Exercise
Repeat the stretch of entries below from the line with "Given: Select the Li Auto L9 cell" through the line with "Task: Click Khám phá thêm for SPX Express". Include both ends and add nothing.
----
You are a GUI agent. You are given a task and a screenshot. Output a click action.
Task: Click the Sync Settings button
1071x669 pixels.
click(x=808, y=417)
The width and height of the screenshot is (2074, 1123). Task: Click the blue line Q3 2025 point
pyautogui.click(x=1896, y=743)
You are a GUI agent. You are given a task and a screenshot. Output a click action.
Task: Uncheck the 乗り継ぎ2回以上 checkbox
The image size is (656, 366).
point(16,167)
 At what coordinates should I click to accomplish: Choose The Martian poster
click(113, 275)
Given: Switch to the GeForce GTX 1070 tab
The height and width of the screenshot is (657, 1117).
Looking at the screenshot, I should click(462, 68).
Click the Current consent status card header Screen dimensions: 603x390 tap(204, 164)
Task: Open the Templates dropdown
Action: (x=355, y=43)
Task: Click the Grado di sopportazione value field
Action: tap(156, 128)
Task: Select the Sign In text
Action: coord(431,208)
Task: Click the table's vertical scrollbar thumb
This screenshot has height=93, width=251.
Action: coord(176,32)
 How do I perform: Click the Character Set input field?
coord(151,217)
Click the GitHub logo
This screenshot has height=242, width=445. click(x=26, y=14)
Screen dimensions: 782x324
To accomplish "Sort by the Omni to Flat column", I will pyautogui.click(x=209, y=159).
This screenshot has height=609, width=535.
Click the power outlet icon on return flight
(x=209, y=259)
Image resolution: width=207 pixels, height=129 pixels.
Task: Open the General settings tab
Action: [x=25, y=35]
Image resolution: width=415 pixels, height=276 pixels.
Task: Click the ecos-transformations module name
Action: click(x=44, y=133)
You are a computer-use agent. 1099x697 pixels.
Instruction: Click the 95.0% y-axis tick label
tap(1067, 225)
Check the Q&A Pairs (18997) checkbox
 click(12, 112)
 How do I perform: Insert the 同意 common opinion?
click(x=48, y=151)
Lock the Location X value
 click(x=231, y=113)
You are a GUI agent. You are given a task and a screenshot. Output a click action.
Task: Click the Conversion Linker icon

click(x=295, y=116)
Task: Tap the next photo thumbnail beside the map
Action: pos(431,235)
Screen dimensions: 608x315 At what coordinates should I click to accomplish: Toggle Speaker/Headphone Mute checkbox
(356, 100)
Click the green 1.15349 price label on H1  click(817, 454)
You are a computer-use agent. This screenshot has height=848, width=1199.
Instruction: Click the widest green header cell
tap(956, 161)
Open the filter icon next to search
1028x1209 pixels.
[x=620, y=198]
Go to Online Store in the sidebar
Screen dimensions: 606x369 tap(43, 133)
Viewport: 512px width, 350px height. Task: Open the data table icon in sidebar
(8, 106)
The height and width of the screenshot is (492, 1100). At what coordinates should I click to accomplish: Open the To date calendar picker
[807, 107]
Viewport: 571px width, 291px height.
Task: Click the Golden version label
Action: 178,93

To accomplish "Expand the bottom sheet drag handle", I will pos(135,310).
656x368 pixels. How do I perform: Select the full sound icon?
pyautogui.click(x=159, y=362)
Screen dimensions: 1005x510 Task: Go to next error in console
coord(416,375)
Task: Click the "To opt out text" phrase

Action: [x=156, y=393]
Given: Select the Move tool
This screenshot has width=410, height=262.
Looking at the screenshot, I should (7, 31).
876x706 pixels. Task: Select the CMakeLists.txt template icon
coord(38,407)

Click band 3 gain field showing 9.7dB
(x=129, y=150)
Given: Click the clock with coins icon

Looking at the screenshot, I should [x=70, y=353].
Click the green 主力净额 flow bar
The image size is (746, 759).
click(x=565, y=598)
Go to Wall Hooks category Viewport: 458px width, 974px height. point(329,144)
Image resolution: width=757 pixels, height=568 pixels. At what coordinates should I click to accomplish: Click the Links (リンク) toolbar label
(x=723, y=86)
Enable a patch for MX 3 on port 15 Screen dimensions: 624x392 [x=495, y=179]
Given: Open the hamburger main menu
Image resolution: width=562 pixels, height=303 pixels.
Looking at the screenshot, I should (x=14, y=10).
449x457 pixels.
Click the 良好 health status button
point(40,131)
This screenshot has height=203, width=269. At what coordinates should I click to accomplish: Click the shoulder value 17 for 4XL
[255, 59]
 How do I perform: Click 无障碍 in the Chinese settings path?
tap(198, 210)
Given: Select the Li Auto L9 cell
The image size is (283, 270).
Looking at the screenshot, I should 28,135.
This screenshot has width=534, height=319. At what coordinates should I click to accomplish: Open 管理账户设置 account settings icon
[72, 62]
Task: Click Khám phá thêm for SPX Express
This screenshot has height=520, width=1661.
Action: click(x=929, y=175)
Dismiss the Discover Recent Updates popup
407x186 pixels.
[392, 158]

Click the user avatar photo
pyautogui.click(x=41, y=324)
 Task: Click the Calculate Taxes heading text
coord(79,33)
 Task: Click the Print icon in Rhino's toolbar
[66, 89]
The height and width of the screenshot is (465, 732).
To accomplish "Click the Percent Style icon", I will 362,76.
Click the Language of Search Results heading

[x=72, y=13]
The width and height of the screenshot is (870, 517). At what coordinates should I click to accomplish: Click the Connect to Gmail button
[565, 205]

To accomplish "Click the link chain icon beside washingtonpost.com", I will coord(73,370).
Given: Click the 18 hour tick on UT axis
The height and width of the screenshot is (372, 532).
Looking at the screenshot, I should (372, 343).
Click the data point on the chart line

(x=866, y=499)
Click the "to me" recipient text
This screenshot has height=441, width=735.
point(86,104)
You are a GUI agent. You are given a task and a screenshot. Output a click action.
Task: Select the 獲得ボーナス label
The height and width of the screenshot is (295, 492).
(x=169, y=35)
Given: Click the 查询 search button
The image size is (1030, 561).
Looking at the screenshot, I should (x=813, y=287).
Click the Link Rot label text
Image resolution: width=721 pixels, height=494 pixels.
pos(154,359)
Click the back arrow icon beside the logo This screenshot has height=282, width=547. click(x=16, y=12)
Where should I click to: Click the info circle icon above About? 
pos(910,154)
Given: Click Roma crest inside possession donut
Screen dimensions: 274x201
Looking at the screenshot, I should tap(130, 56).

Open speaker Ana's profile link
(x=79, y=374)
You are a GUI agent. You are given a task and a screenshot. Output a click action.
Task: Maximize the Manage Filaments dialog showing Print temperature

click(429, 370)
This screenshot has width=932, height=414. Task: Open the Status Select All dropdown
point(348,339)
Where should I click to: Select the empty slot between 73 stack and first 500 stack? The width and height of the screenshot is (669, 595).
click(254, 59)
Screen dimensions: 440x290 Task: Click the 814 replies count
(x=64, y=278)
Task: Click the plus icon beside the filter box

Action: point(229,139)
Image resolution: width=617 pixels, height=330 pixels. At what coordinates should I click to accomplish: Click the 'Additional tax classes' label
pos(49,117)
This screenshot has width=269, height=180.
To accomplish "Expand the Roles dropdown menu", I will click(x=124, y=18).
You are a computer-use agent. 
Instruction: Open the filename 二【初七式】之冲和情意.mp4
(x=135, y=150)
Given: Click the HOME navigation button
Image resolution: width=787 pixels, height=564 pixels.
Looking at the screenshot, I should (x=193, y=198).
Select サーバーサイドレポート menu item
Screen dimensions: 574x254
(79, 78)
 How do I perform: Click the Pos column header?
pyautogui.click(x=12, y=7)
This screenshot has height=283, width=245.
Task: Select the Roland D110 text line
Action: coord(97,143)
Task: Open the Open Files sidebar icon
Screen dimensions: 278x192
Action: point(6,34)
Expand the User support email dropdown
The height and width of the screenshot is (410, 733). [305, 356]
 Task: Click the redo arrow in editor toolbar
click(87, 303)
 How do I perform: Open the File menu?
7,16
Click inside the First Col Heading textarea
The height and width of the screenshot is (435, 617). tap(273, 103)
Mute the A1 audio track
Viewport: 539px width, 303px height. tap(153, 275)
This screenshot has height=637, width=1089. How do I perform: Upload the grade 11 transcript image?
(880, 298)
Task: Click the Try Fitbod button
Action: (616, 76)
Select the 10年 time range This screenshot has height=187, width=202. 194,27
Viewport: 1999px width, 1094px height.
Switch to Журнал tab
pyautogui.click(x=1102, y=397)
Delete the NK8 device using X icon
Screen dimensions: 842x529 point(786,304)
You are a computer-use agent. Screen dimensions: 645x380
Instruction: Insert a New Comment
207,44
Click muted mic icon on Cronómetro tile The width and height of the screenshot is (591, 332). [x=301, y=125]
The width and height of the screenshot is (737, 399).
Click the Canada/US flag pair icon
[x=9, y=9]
----
Your response
Given: Select the Li Auto L9 cell
The image size is (283, 270).
Looking at the screenshot, I should 28,135.
This screenshot has width=534, height=319. At what coordinates should I click to accomplish: Open 管理账户设置 account settings icon
[72, 62]
Task: Click Khám phá thêm for SPX Express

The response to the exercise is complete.